My 5th week I hope to accomplish sitting on a shower chair, use crutches more, that's probably enough for now. I know many people who tell me that by 5-6 weeks they are up and about, doing PT and being more active than I am. But I find they are in much more pain. My surgeon says rest is the best way to heal bone. This is hard because my muscles are atrophying and shrinking, but i guess future PT will restore my strength.

I am getting back into embroidery and made this snowman as an xmas present.

Sunday, December 8, 2013

3 weeks post-op

A week really does make a difference. I can tell my body is healing. I'm more comfortable and am sleeping well. I stopped taking pain meds (Norco) and just take aspirin and mobic. I stay in bed most of the time. I talked to Dr. Downer's PA and asked questions about what I should be doing. They said don't do anything until I see them in January. So, I'm not doing any PT in bed, just getting up once an hour and hobbling to the bathroom with my walker. My op leg still turns red and blotchy, this is normal. It feels a little numb and itchy. I don't even attempt to lift my leg because I know the muscle is detached and weak. I feel mentally better too. I was getting headaches from the meds and now I feel more alert and can focus better.

Really I think having good company makes all the difference. David takes good care of me without complaint, he even makes it fun. He is feeding me well, sponge bathes me, washes my hair, makes me laugh, rents me movies. We are watching some really good art house movies. "Wings of desire" was amazing! Lots of German movies.

I wonder how I will feel in 3 months, if PT will help me become stronger and become pain free. Before surgery, I could not sit at al due to pain and my brain screaming at me that something is wrong. I know sitting after a PAO can be tricky for about 5 weeks, maybe longer. I want to sit comfortably and cross my legs when I want and bend my knees for extended periods of time. This is what I dream of.
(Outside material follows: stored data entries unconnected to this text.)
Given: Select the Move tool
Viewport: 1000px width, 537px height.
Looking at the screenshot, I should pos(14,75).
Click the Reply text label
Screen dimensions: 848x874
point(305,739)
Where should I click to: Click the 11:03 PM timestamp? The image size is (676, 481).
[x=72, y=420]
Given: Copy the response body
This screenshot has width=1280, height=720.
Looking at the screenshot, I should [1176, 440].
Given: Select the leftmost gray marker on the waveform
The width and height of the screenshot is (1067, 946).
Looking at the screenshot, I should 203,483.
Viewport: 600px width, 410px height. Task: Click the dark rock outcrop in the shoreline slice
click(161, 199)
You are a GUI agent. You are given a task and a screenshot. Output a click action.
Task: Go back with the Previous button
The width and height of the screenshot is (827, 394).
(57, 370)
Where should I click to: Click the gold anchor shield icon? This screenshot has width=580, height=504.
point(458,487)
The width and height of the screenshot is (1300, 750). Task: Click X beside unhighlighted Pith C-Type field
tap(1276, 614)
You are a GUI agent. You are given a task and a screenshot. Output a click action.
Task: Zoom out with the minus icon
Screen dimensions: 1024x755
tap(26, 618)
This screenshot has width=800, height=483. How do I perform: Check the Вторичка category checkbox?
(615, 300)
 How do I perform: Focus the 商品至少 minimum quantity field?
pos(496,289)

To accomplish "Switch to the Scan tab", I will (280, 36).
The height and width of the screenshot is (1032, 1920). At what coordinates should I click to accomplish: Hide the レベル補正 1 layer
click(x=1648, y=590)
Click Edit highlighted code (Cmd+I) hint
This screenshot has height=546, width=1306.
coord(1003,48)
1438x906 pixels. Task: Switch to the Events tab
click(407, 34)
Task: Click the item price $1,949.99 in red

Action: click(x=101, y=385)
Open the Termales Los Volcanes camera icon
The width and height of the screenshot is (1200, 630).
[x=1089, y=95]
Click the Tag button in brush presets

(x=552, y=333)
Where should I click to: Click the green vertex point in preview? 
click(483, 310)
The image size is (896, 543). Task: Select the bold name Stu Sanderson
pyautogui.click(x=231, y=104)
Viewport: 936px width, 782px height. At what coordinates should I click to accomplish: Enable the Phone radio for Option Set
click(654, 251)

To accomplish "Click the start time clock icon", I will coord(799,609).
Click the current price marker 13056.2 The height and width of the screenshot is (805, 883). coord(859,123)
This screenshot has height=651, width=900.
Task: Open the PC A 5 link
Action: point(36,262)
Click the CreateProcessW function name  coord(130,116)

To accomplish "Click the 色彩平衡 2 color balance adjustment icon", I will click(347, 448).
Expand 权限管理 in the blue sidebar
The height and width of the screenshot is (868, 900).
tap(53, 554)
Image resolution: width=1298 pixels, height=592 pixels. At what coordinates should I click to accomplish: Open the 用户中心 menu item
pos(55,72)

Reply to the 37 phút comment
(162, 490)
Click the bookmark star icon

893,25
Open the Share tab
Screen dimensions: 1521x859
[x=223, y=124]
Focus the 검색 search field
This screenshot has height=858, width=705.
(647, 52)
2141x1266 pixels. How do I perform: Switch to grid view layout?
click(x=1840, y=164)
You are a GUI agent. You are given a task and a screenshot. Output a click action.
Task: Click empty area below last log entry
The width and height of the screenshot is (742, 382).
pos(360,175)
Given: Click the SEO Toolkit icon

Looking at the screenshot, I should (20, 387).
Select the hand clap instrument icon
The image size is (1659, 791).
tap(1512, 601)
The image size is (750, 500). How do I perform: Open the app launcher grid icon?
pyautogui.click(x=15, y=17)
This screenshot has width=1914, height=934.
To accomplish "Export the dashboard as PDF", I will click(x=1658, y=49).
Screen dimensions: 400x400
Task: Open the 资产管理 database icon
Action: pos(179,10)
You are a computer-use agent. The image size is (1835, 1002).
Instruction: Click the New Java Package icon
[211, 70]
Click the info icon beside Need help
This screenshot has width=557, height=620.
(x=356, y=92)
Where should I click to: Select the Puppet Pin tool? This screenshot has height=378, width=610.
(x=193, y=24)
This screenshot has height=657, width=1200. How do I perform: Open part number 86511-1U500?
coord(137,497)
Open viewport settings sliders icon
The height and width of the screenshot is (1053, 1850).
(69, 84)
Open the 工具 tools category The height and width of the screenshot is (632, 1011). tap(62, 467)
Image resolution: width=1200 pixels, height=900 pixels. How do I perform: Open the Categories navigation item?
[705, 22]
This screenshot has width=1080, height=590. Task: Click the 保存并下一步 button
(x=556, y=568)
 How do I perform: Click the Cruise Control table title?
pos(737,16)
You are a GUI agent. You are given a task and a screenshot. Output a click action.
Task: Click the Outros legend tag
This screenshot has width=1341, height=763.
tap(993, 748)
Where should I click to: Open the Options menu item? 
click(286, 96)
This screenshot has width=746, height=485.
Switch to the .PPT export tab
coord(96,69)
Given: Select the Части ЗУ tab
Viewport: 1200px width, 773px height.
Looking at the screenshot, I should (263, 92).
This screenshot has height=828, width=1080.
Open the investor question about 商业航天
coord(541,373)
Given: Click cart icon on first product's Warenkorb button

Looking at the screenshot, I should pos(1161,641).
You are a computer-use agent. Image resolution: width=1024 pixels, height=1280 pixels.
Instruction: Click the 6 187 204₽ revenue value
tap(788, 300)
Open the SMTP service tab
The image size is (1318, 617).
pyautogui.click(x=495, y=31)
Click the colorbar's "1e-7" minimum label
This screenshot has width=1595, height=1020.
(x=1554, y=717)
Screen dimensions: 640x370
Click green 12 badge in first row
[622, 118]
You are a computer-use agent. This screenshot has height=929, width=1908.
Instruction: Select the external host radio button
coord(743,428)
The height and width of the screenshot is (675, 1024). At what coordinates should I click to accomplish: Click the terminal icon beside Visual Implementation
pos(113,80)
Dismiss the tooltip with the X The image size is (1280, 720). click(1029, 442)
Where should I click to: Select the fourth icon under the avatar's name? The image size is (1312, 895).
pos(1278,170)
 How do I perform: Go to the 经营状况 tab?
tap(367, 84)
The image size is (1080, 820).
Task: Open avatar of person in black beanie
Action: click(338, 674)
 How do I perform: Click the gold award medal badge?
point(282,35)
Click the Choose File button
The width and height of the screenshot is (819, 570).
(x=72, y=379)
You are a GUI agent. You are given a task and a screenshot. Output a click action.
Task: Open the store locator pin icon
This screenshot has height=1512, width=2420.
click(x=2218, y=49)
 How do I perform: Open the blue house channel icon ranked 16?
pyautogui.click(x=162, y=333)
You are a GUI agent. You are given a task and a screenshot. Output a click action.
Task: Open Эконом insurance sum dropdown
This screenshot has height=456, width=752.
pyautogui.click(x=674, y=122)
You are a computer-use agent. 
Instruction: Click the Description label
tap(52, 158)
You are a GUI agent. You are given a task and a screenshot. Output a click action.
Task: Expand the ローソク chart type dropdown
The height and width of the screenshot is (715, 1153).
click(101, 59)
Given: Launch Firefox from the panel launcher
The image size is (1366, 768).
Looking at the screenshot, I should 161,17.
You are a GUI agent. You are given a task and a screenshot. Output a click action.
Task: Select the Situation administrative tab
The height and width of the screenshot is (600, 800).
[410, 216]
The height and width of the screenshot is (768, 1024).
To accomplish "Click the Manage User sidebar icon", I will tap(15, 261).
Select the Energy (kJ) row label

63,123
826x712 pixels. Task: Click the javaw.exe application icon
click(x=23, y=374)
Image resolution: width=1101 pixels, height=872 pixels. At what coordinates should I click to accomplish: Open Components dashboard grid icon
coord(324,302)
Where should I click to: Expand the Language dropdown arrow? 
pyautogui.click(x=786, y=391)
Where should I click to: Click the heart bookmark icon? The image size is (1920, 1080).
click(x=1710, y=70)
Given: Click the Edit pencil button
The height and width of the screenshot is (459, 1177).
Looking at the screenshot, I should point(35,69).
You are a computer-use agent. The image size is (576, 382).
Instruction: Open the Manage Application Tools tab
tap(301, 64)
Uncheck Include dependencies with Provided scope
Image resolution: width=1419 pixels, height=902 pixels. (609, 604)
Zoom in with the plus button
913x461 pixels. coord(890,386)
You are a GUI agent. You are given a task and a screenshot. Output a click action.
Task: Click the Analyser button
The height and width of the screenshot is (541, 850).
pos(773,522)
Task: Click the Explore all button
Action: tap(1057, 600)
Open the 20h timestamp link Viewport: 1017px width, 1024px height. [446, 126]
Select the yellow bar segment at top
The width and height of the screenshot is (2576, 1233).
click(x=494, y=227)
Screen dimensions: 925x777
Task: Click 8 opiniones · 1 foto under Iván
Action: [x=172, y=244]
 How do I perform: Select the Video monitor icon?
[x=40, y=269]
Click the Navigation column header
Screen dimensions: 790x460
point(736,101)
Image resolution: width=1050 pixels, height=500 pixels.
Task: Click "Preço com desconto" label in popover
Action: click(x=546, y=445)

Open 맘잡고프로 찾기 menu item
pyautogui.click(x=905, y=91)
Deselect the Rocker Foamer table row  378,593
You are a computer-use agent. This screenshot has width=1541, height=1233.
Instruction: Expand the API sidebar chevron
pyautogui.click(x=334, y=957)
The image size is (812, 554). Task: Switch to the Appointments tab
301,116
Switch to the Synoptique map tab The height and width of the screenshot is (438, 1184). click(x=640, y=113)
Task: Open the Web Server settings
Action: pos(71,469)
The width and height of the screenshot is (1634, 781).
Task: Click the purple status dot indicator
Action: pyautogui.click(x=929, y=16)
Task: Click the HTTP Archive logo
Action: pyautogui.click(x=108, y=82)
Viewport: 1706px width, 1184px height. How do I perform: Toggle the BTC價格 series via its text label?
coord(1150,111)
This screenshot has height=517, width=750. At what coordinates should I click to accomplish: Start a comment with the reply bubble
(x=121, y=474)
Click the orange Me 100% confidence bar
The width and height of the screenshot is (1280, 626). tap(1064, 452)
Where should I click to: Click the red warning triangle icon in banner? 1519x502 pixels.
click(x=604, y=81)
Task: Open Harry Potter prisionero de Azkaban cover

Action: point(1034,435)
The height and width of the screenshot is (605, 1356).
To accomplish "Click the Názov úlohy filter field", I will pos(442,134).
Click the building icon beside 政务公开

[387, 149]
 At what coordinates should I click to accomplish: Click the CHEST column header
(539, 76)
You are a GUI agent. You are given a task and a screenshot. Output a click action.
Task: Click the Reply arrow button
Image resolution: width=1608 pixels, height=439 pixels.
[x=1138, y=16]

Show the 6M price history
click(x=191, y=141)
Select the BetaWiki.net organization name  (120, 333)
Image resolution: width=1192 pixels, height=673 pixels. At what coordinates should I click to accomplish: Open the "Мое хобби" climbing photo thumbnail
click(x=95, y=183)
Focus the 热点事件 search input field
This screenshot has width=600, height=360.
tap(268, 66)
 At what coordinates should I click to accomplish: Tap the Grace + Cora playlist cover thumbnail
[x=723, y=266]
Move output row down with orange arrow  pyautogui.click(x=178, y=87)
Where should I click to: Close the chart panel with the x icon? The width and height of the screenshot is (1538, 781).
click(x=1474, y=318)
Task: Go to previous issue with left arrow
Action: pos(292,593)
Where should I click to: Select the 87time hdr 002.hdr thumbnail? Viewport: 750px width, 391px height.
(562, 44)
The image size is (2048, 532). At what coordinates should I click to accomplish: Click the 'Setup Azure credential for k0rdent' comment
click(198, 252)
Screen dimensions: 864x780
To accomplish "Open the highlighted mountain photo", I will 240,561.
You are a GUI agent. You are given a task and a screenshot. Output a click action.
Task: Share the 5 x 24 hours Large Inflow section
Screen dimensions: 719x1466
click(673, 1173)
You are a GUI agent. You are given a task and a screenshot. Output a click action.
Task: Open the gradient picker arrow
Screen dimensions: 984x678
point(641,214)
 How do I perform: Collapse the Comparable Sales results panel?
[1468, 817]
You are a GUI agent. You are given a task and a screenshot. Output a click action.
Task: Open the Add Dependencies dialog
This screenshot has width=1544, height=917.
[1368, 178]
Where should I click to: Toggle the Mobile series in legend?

Let's see, what's new with my body...
I can get out of bed by myself by hooking my op leg with my elbow and sitting up.
I can push my foot away from me, but not towards.
I can sleep on my op side as long as I have a pillow between my knees.
I can move my op leg in front of me when I "walk."
The intense thigh tingles have gone away and there is less numbness.

My goals for next week:

Get a shower chair and attempt sitting. I still cannot sit without pain, even in a recliner.
Get a shower hose thing so I can wash my hair better.
I want to put a basket on my walker so I can carry things with me.
Attempt using crutches down our hallway.

Creative goals:

Make catnip felt toys for kitty, ceecee.
Take a nice xmas photo by our tree with me on crutches.
Start reading a novel

David usually always goes to NJ for xmas, but this year he is staying here and we are celebrating our own little xmas together. Today was the first day I did anything crafty since before surgery and it felt great! I can sit up a little more than last week. Reading has been hard, it makes my eyes heavy, I can read for about 10 minutes at a time,  I think I am very exhausted...




embroidered pao felt ornament. Processing trauma through crafting.